また、合わせてグローバル・ウエスト(欧米の先進国とその同盟国)は、戦略的観点から、グローバル・イースト(ロシア、中国とその同盟国)から離れる一方、グローバル・サウス(ブラジル・ロシア・インド、中国とその他の多くの発展途上国)は、独自の編成を強めています。これらの動きは、少なくともこの後2年~5年程度は続くものと考えられます。
2.これまでの金融体制のリセット
COVID-19によるサプライチェーンの分断、ウクライナ戦争をきっかけとした本格的なエネルギー危機と食糧価格の高騰は、各国に急速なインフレをもたらしました。

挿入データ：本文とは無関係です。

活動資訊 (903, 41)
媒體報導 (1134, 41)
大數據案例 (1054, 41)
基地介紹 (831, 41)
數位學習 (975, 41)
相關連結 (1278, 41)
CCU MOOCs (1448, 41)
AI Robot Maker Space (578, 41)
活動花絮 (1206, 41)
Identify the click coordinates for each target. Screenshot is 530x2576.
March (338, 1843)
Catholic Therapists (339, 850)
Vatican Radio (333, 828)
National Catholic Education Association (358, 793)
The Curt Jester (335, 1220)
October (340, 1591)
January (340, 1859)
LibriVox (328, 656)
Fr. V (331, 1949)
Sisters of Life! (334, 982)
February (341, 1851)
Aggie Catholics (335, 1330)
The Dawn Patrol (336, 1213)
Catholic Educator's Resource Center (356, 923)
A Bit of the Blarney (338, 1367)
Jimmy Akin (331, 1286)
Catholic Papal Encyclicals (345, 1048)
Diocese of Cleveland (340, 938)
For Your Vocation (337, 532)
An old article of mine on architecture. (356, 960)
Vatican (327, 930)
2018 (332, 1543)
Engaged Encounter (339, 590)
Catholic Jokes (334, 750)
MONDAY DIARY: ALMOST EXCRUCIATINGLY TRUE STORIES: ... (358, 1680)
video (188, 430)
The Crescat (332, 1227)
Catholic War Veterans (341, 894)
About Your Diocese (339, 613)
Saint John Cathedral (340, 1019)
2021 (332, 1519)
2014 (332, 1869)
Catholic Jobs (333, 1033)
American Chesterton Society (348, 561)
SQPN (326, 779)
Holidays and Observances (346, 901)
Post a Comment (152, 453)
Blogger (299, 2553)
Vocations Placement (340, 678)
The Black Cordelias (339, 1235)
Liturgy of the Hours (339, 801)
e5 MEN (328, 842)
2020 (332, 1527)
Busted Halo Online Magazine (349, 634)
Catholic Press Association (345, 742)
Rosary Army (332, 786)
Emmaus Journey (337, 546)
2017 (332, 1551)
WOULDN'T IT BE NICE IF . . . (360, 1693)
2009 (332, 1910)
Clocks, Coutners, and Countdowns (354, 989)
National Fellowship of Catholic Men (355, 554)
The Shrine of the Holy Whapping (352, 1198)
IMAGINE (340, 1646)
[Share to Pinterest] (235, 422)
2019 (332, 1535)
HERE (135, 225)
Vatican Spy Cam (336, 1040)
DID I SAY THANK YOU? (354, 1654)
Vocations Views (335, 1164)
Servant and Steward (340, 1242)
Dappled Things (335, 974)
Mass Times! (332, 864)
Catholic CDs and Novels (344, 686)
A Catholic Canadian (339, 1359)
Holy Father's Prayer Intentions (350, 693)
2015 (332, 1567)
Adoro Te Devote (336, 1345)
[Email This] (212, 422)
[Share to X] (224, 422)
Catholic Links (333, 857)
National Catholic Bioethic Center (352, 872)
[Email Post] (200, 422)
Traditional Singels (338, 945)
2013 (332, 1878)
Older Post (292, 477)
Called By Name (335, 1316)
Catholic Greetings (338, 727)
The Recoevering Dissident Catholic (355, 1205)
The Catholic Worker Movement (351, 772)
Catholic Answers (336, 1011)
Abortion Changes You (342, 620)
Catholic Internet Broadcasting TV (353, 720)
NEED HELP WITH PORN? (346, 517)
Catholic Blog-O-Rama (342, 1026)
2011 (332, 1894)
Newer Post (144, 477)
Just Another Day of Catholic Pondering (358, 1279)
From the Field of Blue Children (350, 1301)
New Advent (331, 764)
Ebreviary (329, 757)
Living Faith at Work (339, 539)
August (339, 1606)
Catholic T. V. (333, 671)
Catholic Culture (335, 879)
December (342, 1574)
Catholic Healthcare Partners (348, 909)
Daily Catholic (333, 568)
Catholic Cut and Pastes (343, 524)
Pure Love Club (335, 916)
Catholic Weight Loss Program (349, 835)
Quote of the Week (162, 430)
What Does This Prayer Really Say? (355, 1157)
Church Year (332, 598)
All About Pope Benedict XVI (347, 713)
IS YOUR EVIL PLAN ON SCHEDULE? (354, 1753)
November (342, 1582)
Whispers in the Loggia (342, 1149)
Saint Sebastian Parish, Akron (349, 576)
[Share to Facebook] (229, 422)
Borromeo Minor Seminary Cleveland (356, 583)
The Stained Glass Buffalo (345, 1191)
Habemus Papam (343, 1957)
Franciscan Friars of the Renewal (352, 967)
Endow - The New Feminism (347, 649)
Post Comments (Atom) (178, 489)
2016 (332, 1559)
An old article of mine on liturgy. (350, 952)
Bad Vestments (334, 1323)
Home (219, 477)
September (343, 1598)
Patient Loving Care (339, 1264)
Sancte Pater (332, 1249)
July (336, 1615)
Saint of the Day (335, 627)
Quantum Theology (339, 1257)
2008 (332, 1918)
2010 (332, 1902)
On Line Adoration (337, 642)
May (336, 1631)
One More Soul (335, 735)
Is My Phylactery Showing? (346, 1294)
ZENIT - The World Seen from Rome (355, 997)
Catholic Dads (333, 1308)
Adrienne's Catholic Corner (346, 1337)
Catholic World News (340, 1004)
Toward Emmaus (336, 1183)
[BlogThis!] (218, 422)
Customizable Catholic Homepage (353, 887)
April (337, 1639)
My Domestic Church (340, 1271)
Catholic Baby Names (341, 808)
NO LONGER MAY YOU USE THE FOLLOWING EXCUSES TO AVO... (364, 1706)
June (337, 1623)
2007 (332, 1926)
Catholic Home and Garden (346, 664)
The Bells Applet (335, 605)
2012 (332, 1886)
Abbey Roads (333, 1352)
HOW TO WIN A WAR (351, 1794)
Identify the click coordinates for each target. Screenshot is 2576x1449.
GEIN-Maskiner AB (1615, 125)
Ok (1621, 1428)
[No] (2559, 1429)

各国中央銀行は、大規模かつ迅速な金融引き締めを余儀なくされ、世界的な低金利の時代は終わりを迎えようとしています。しかしながら、不安定なエネルギーや食品価格の上昇だけではく、賃金上昇によってもたらされた旅行、接客、医療サービス等の分野でもインフレの影響が及んだことで、物価上昇は広範なインフレにまで拡大しており、期待インフレ率よりも実際のインフレ率を重視する先進国の中央銀行は、2023年中に利下げを実施する可能性は高くないと考えています。
3.世界市場環境
COVI-19の混乱後、各国政府は、国内で政治的に誘発された課題に対処するために、公共支出を増やす傾向にあります。多くの先進国も同様に、2023年に財政赤字が大きく改善していくというシナリオは見えません。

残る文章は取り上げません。